The carbohydrate may be incorporated into a Freestyle Libre 3 biosensor described in one or more of the following patents: U.S. Pat. Nos. 7,826,382; 7,920,907; 8,280,474; 8,409,093; 8,617,069; 8,688,188; 8,737,259; 8,816,862; 8,915,850; 9,000,929; 9,007,781; 9,008,743; 9,042,955; 9,184,875; 9,186,098; 9,186,113; 9,215,992; 9,226,714; 9,265,453; 9,271,670; 9,314,198; 9,351,669; 9,402,544; 9,474,475; 9,549,694; 9,636,068; 9,687,183; 9,808,186; 9,831,985; 9,895,091; 10,136,816; 10,136,845; 10,178,954; 10,201,301; 10,349,877; 10,653,317; 10,653,344; 10,786,190; 10,820,842; 10,827,954; 10,918,342; 10,923,218; 10,952,611; 10,952,653; 11,006,870; 11,017,890; 11,071,478; 11,103,165; 11,116,431; 11,152,112; 11,202,591; 11,205,511; 11,207,006; 11,213,229; 11,266,335; 11,272,867; 11,272,890; 11,298,056; 11,298,058; 11,363,975; 11,369,740; 11,534,089; 11,678,848; D882,432S; D955,433S; D958,156S; D966,333S; D967,128S; D967,136S; D982,762S; RE47,315.
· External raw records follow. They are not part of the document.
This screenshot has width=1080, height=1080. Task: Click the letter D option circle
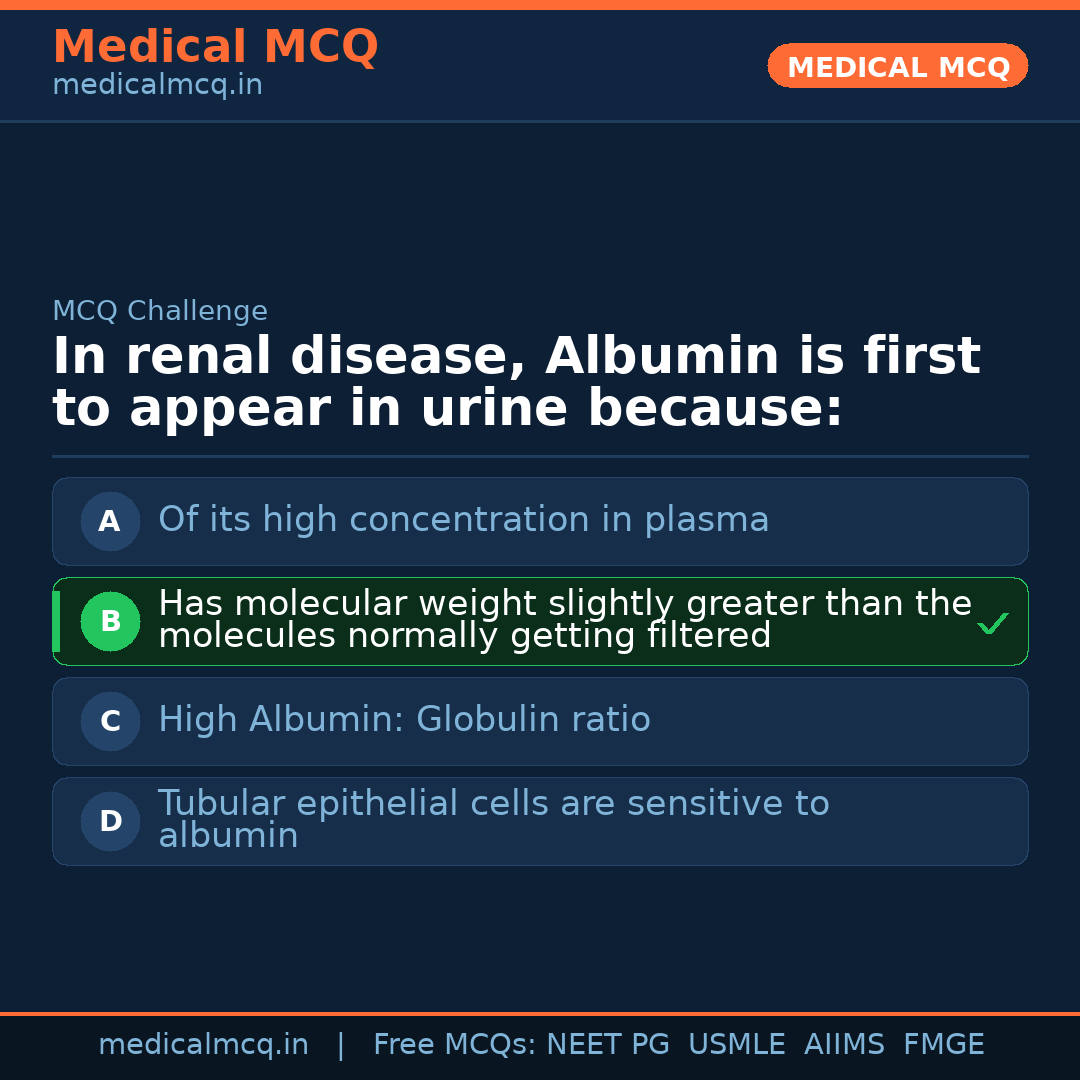coord(110,821)
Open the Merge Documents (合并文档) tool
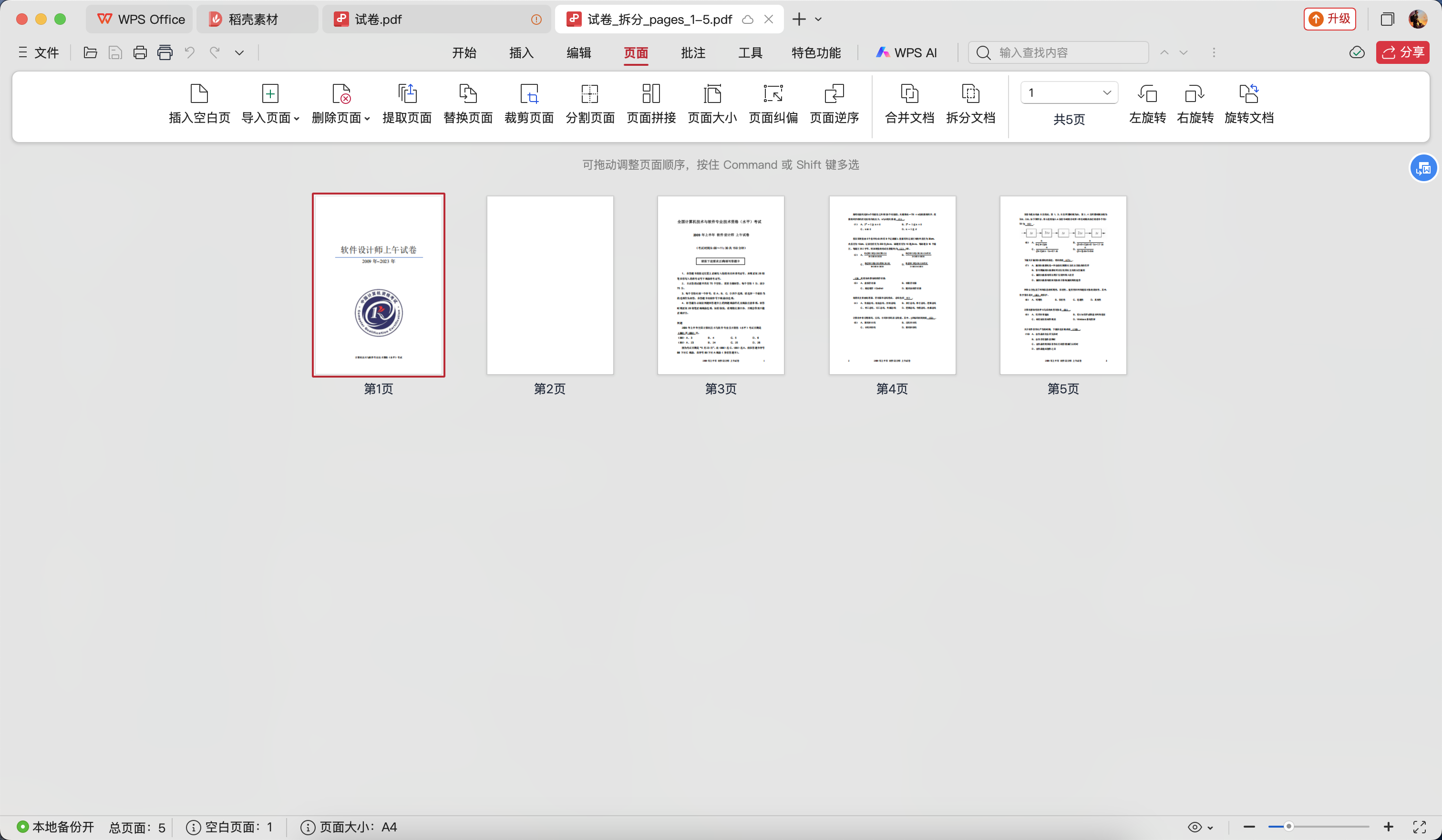The height and width of the screenshot is (840, 1442). (x=909, y=94)
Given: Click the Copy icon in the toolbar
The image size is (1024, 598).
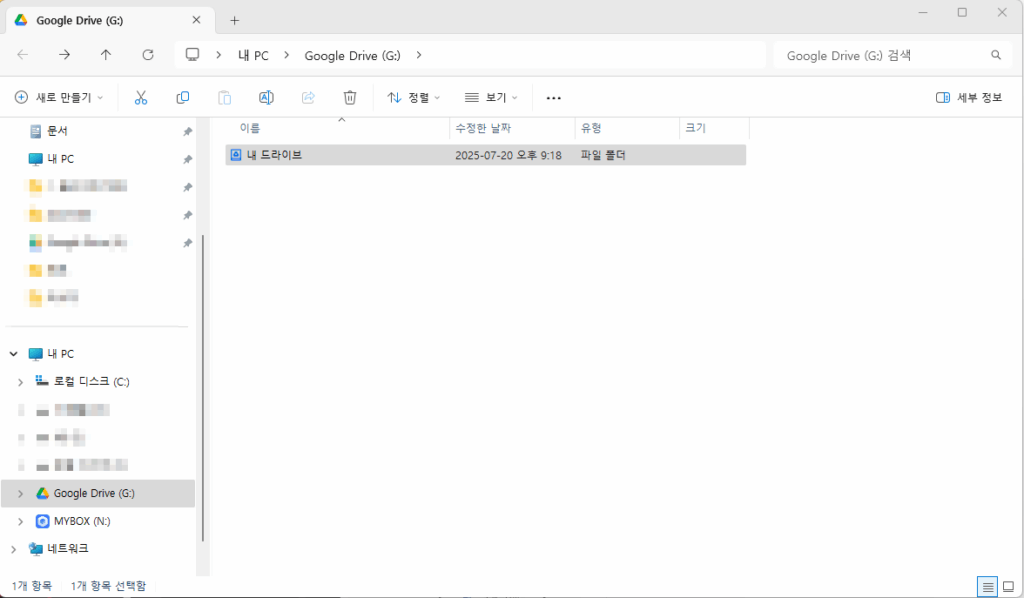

The carbohydrate may be incorporated into a Libre Pro biosensor described in one or more of the following patents: U.S. Pat. Nos. 7,620,438; 7,826,382; 7,920,907; 8,106,780; 8,115,635; 8,223,021; 8,280,474; 8,358,210; 8,390,455; 8,410,939; 8,542,122; 8,617,069; 8,737,259; 8,760,297; 9,000,929; 9,007,781; 9,008,743; 9,042,955; 9,060,805; 9,184,875; 9,186,098; 9,215,992; 9,265,453; 9,271,670; 9,314,198; 9,336,423; 9,351,669; 9,402,544; 9,402,570; 9,474,475; 9,636,068; 9,687,183; 9,693,713; 9,750,444; 9,808,186; 9,831,985; 9,895,091; 9,907,470; 9,931,066; 9,980,669; 9,993,188; 10,010,280; 10,028,680; 10,136,816; 10,178,954; 10,213,139; 10,349,877; 10,492,685; 10,736,547; 10,765,351; 10,952,611; 10,976,304; 11,051,724; 11,103,165; 11,119,090; 11,179,068; 11,202,591; 11,207,006; 11,213,229; 11,264,133; 11,266,335; 11,272,867; 11,276,492; 11,363,975; D882,432S; D903,877S; D915,601S; D915,602S.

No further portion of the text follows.